Successful Events 101

Whether it’s a special event planned for 50 or a benefit concert planned for 4,000, events that consistently focus on planning and execution in the following three areas tend to be highly successful: 1) Logistics 2) Marketing/PR/Promotion and 3) Fundraising or creating your Return On Investment (ROI).

We’ve all been there!  We hire a PR person to handle an event but quickly realize they don’t have a clue about logistics or fundraising.  Or, you hire someone that is highly skilled in logistics to run an event but they don’t understand the functions of marketing/PR/Promotion side of the event. Most people have core competencies in one or two of the above areas, which makes it even more difficult to find staff capable to manage effective events by focusing on all three areas needed to make an event successful.

Let’s zero-in on the core competencies…

Chris Kuban 1) Logistics:  Dependent upon the size of each event, the logistics can be as simple as just booking an all-inclusive venue to host and/or cater the event.  However, when diving into larger-scale events, you have the responsibility of hiring many vendors from the venue to the stage, sound, lighting and food and alcohol vendors.  Identifying permits needed, amount of security, ticket takers or ushers needed, and simplest of things such as making sure there is enough restrooms and chairs/seating can easily derail any event.  Be prepared!

Although framing up an event is part of the PR components, from a logistics perspective, you have to envision what you want the media to take away from the event.  If you have media attending, how do you want your event visually shown on TV or in a photo in the newspaper?   What will the background look like?   Using the journalistic standards to visually identify the who, what, when, where and why should help you setup your event so if the media arrives, you can direct them to the best visual aspect to make your event look incredible.

Part of logistics involved knowing where and when things will happen.  Having a document that states the “Run of Show” which includes vendor names and contact info, times and date of set-up, as well as the official timeline (as best you can predict) from start to finish and cleanup is important.  Having this document written out and understood by all parties is the first key to insuring a successful event.  And, when kinks occur, you have one document with all the key contacts to react immediately if need be.

Depending upon the type of event such as a community festival, etc, you may also want to create an event committee to focus on needed components. However, please remember that when using volunteers, not everything moved on the necessary timeline.  Therefore, as the organizer, you need to understand there will be many times when you need to step in and get planning back on track.

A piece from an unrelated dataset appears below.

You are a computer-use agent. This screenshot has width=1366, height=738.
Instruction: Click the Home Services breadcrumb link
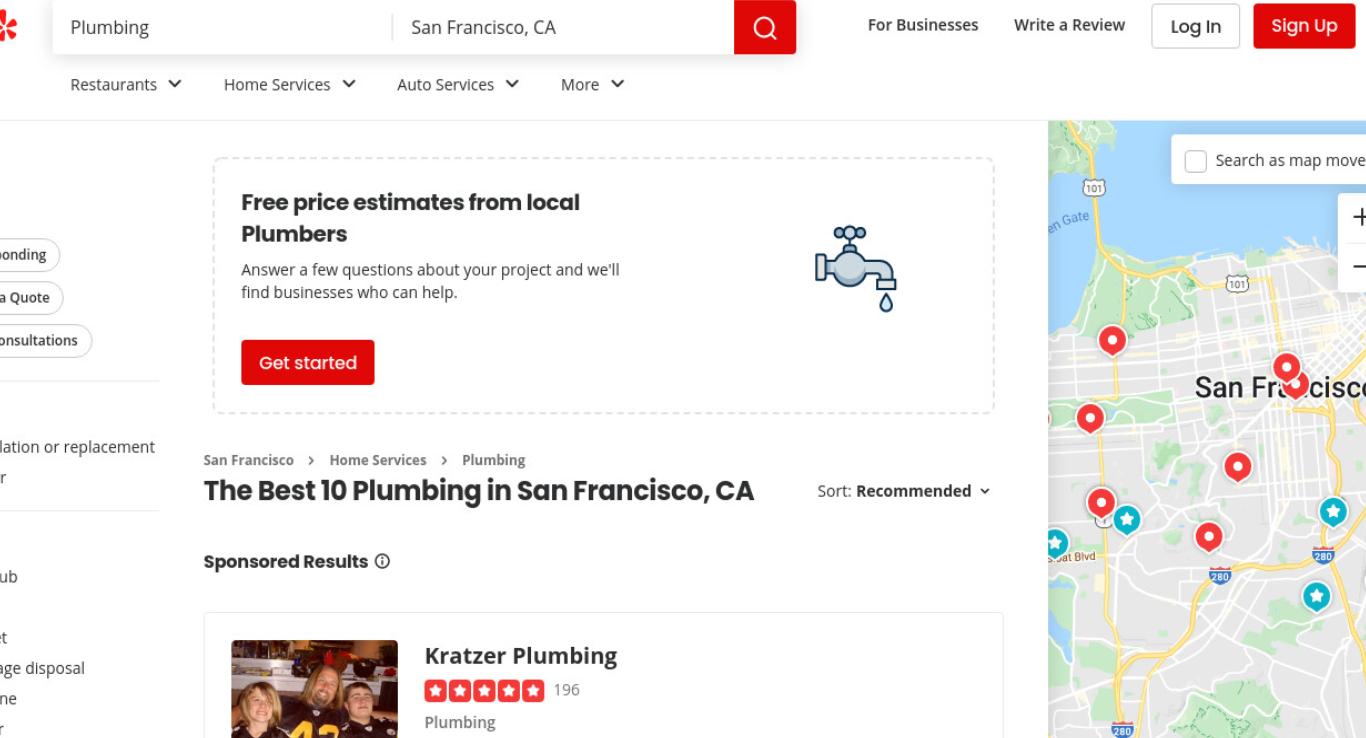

IMG_11922) Marketing, PR and Promotion: Ask yourself the questions, “How will people learn about your event?” and “How will people easily purchase/get tickets?” These questions causes complex answers based upon your expected attendees’ specific demographic and how they rect to certain media.  Remember that in today’s society, people are subjected to multiple messages in multiple mediums.  From television to radio, billboards, social media, posters and flyers, these are some of the easiest to identify ways to get your word out.  However, with budgets tight, you might also want to identify ‘gorilla marketing’ tactics.  In this case, you may consider reaching out with a speaker’s bureau to community organizations, plastering flyers and posters in restaurants, bars and local businesses, etc.

When producing a large-scale benefit concert or any community event in a good-sized town where an anticipated crowd of 3,500+ is expected, a good guerilla marketing formula we’ve used has been to produce 1,000-2,500 11”x17” posters and 10,000 4”x6” post cards to get distributed throughout the community.  When it’s a charitable cause, most tend to support it.  We produce and also aggressively try to get TV and Radio PSA’s, as well as billboards donated.  In many cases, the above is all possible with the right ASK.  You have to be prepared to make that ask!

Publicity and promotion is a science.  On-air ticket give-a-ways are always great ways to promote an event, but more so is third party validation about the event.  This means that creating an event or occasion to promote the main event on TV, on the radio or in the newspaper are always great ways to introduce the event through mainstream media.  Then, over-use that exposure via Social Media to send/advertise to your target market on a more frequent basis.

10853) Fundraising and Creating your Return on Investment (ROI):  Depending upon the type of event, the basic and most important question you should be asking is “After you have paid your expenses, how are you going to make money?”  Also, ‘IF’ something like weather is a potential factor, how are you going to cover losses if there are losses?

The final key to a successful event is knowing how you will generate enough revenue to create a profit.  Therefore, you can create a simple spreadsheet detailing projected income from sponsors, tickets, merchandise, auctions, donations, etc.  Also, create an outlined budget for the venue, staging, lighting, sound, chairs, tents, security, EMS, hotel expenses, meals, etc.  Outline how, at the end of the day, you plan to recoup your costs.

Lastly, if you’ve identified the above and think these three implementation components might be too overwhelming to take on yourself, consider outsourcing to a reputable event management company, third party organization, PR firm or something like that to handle the turnkey approach of turning your event into a hugely successful event.